Background: Discontinuous Medicaid insurance erodes access to care, increases administrative costs, and exposes enrollees to substantial out-of-pocket spending.
Objective: To assess the impact of Medicaid expansion under the Affordable Care Act on continuity of Medicaid coverage among those enrolled prior to expansion.
Design: Using a difference-in-differences framework, we compared Colorado, a state that expanded Medicaid, to Utah, a nonexpansion state, before and after Medicaid expansion implementation.
Participants: Adults ages 18-62 who were enrolled in Medicaid coverage in Colorado and Utah prior to expansion, from the Utah and Colorado All Payer Claims Databases, 2013-2015.
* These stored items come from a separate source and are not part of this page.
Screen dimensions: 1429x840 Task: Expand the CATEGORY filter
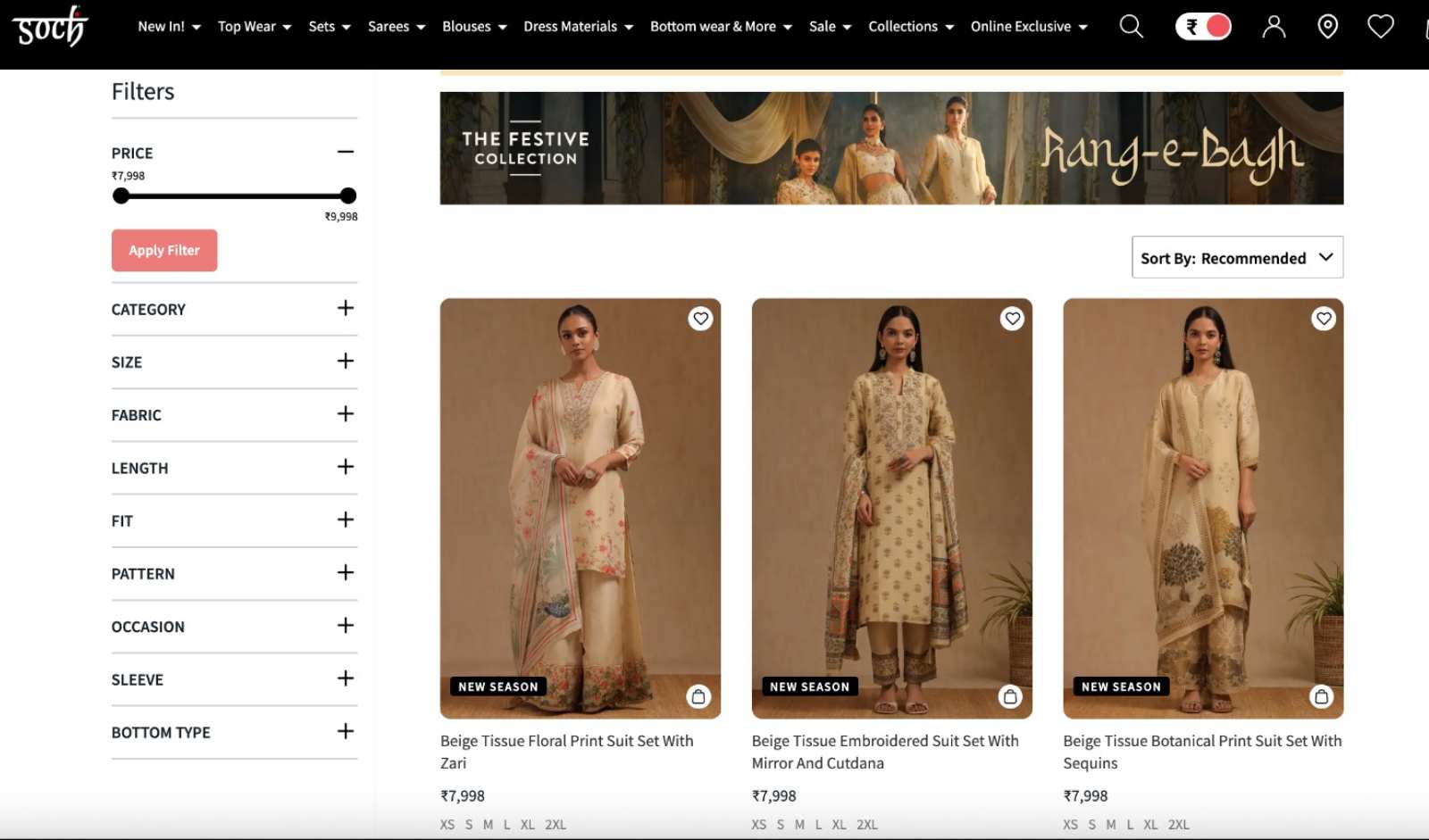pyautogui.click(x=346, y=309)
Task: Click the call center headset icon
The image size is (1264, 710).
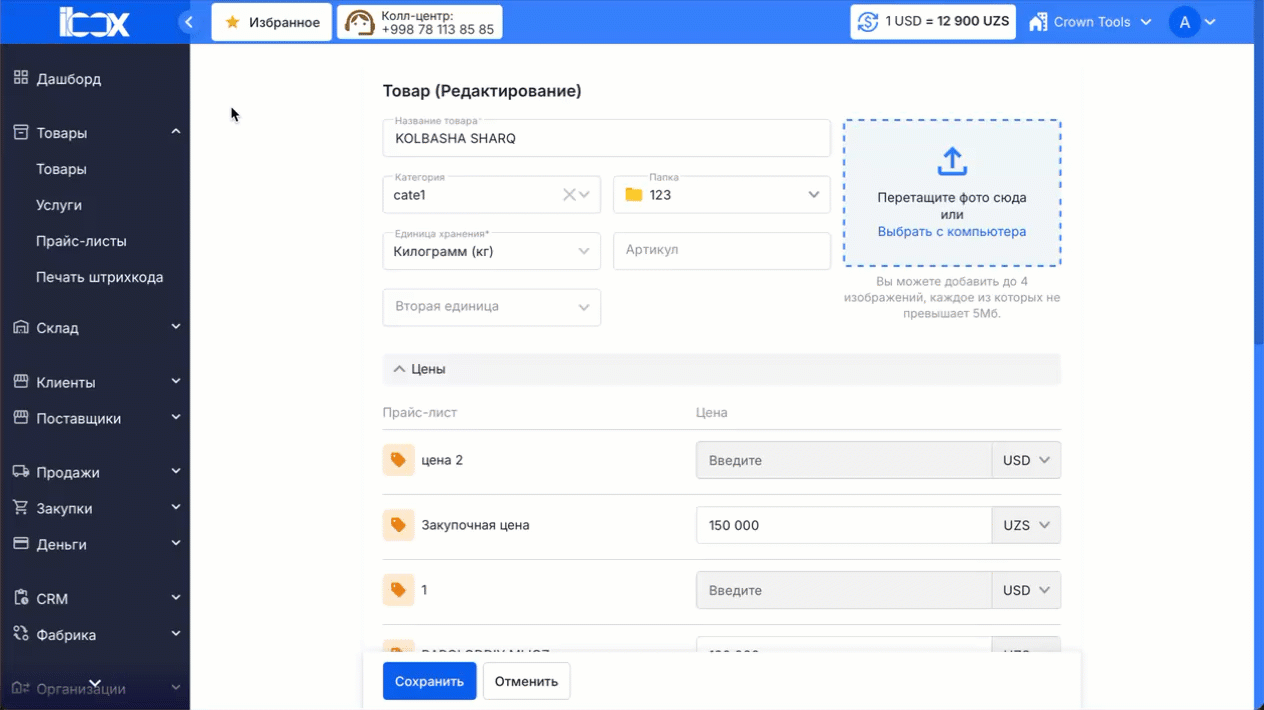Action: (359, 22)
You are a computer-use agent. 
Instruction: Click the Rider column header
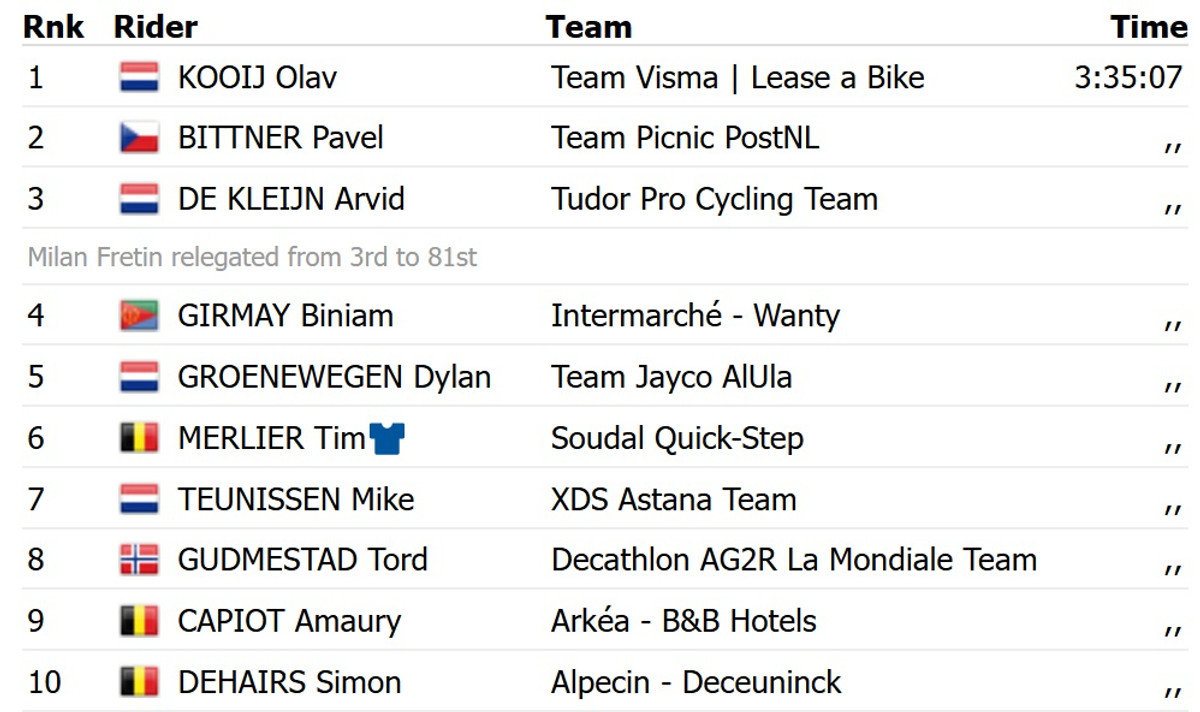(x=156, y=27)
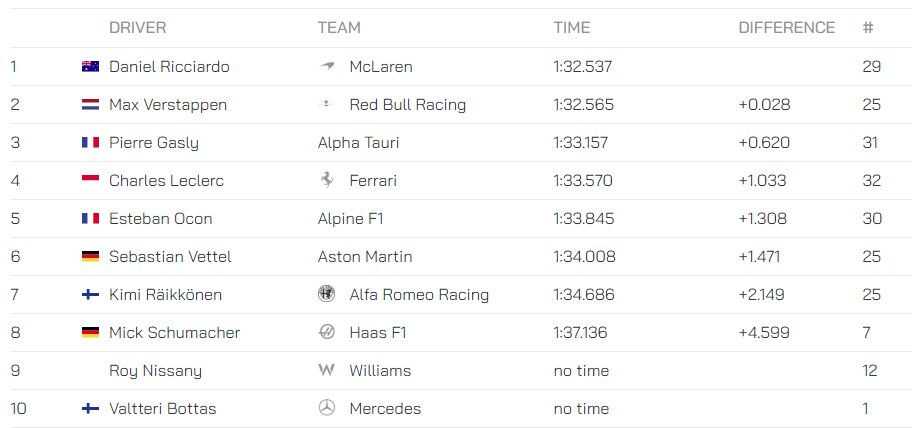The image size is (912, 428).
Task: Click the German flag beside Mick Schumacher
Action: [90, 332]
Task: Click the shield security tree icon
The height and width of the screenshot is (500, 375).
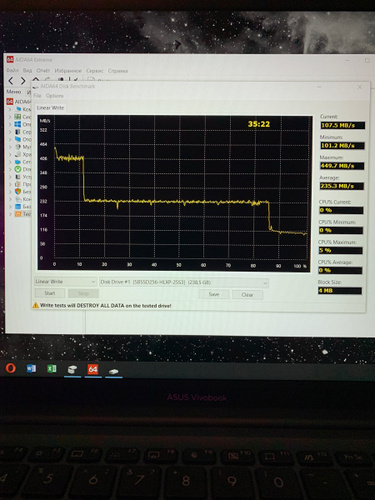Action: click(18, 192)
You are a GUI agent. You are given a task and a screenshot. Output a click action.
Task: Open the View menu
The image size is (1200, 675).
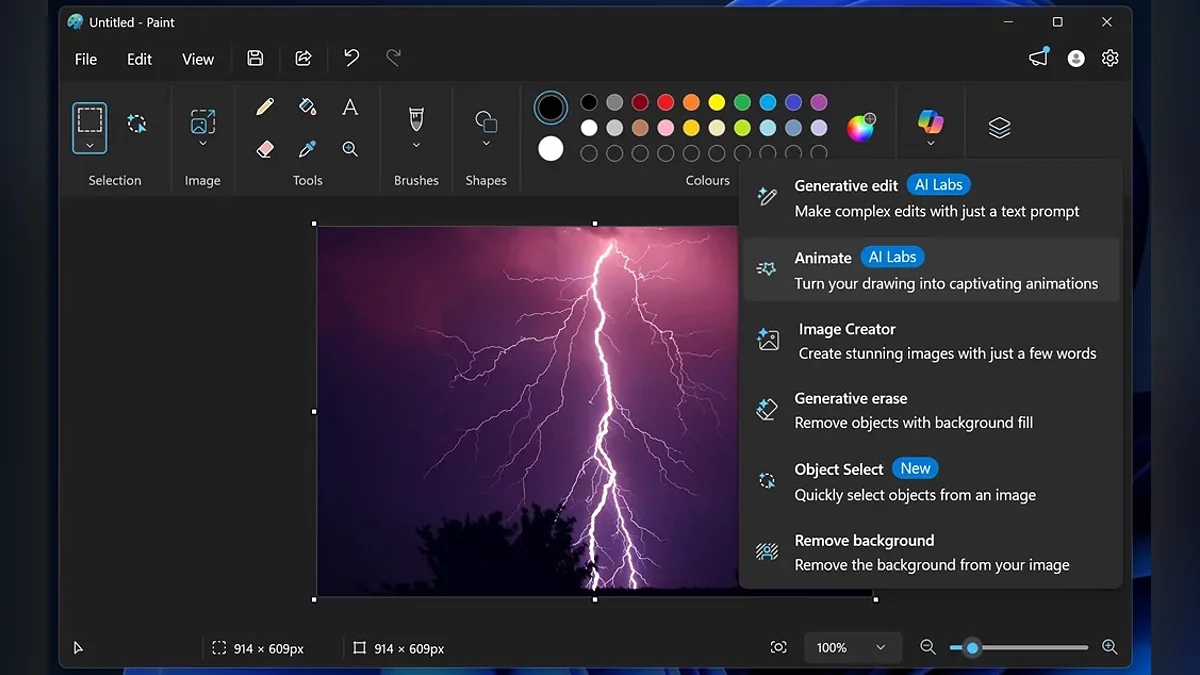(x=198, y=59)
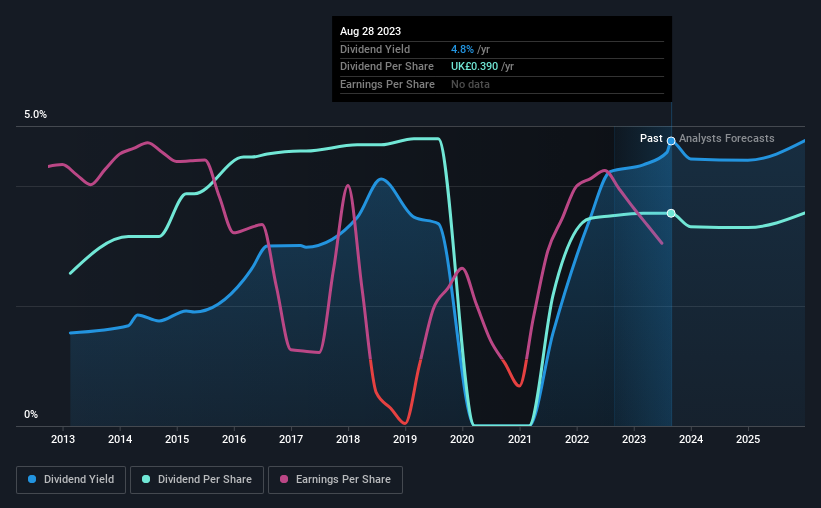Click the Analysts Forecasts label
The image size is (821, 508).
pos(727,138)
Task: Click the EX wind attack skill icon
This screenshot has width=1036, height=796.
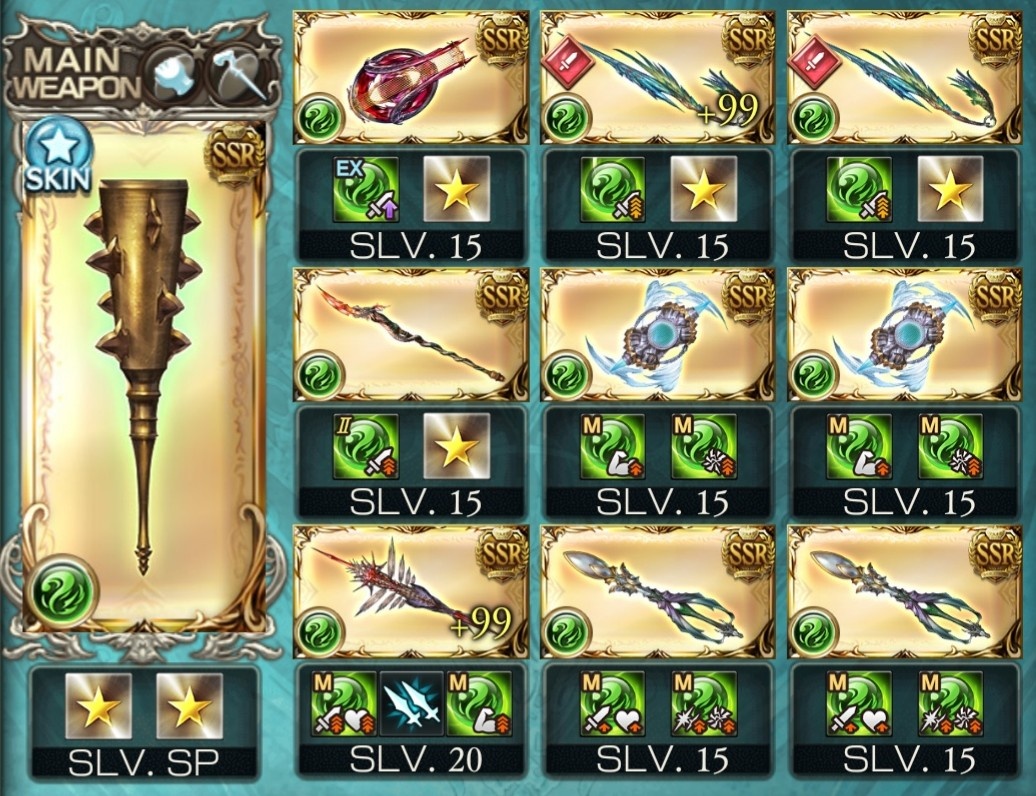Action: (x=367, y=190)
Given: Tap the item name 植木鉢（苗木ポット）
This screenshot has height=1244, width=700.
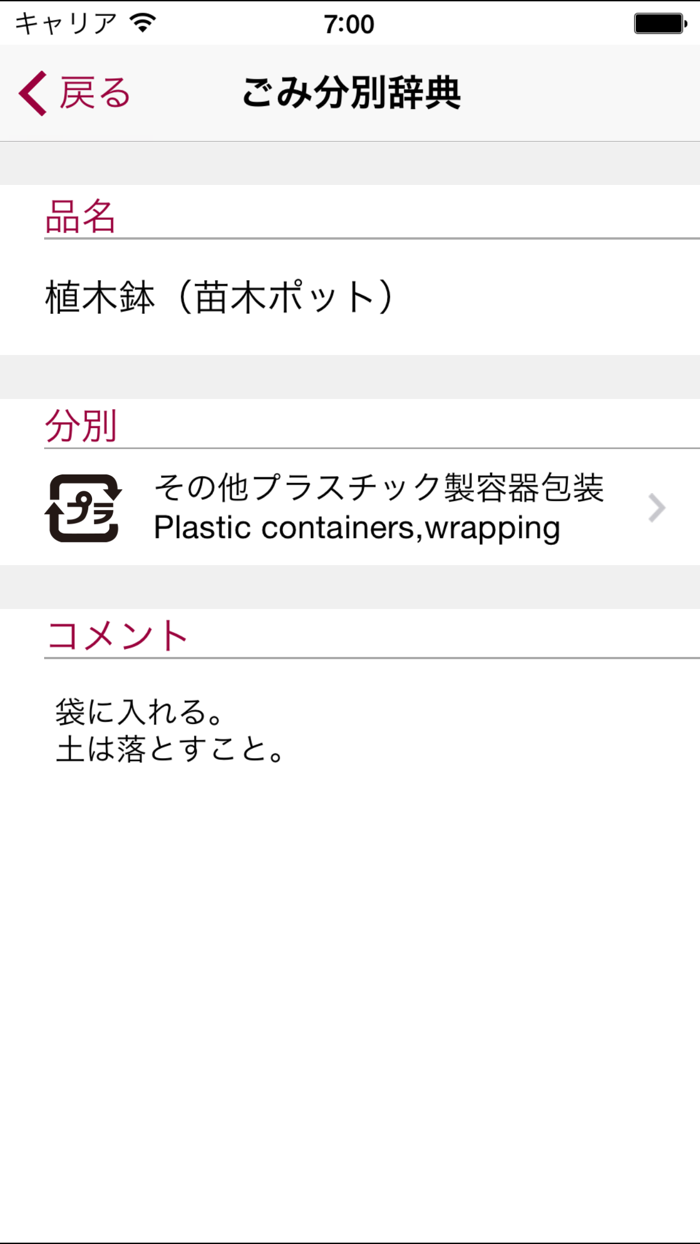Looking at the screenshot, I should [x=222, y=295].
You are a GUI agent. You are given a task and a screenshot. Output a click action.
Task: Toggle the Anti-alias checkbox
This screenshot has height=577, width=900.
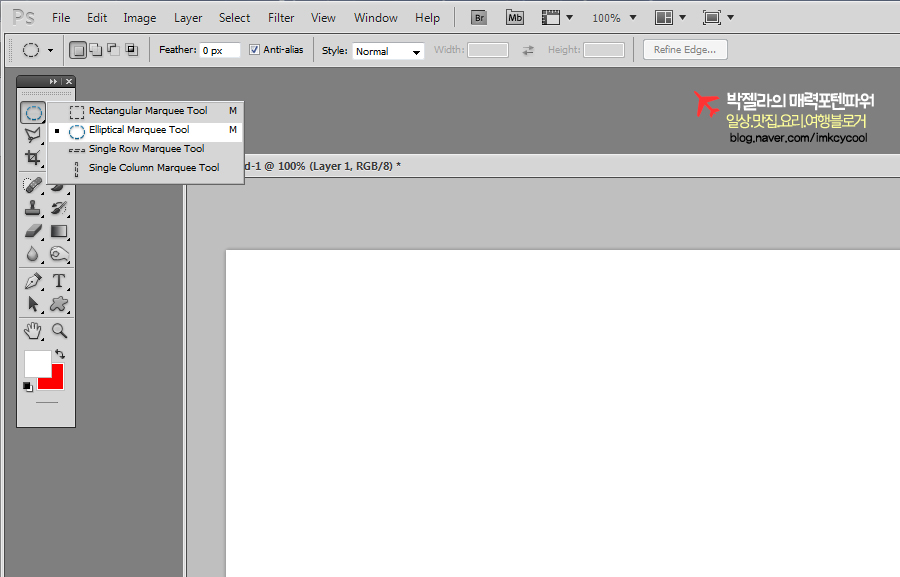(x=254, y=50)
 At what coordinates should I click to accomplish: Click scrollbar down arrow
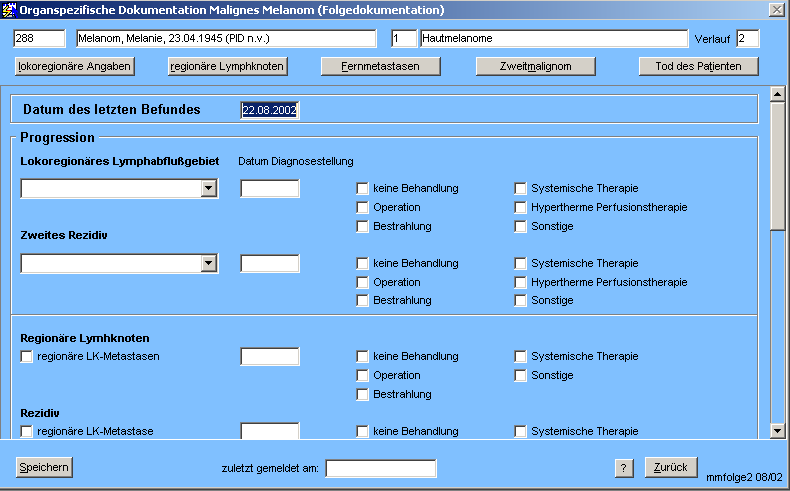tap(777, 430)
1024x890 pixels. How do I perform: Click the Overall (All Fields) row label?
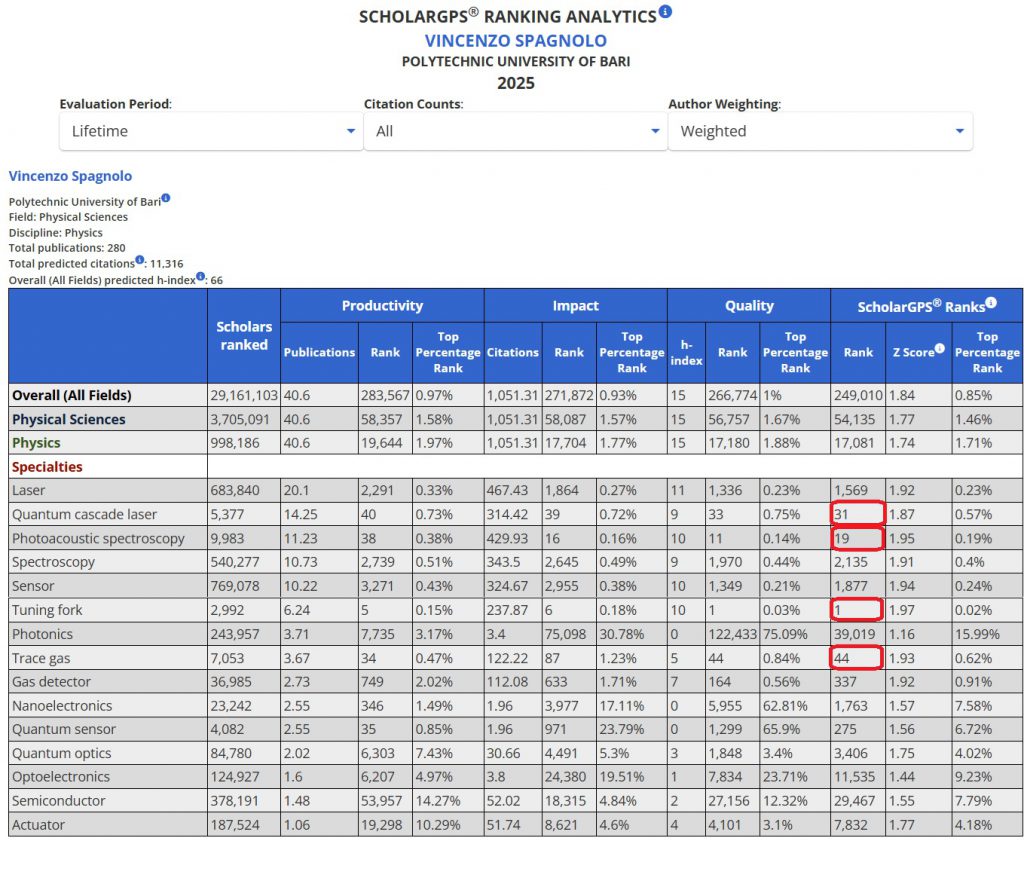pyautogui.click(x=71, y=395)
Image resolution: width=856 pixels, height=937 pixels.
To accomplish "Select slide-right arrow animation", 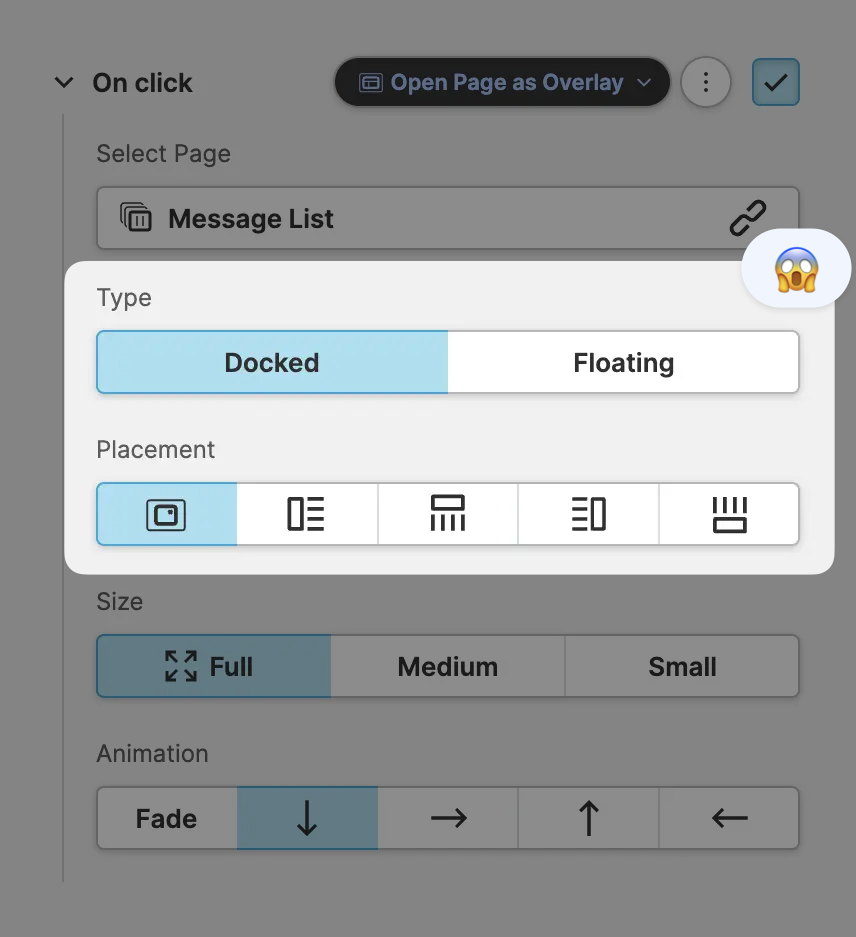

Main measures: The primary outcomes were the duration of Medicaid enrollment and rates of disrupted coverage.
Key results: Following Medicaid expansion, enrollees in Colorado gained an additional 2 months of coverage over two years of follow-up and were 16 percentage points less likely to experience a coverage disruption in a given year relative to enrollees in Utah.
Conclusions: Increasing Medicaid eligibility levels under the Affordable Care Act appears to be an effective strategy to reduce churning in the Medicaid program, with important implications for other states that are considering Medicaid expansion.
Keywords: Medicaid; access to care; continuity of care; health insurance; health policy; vulnerable populations.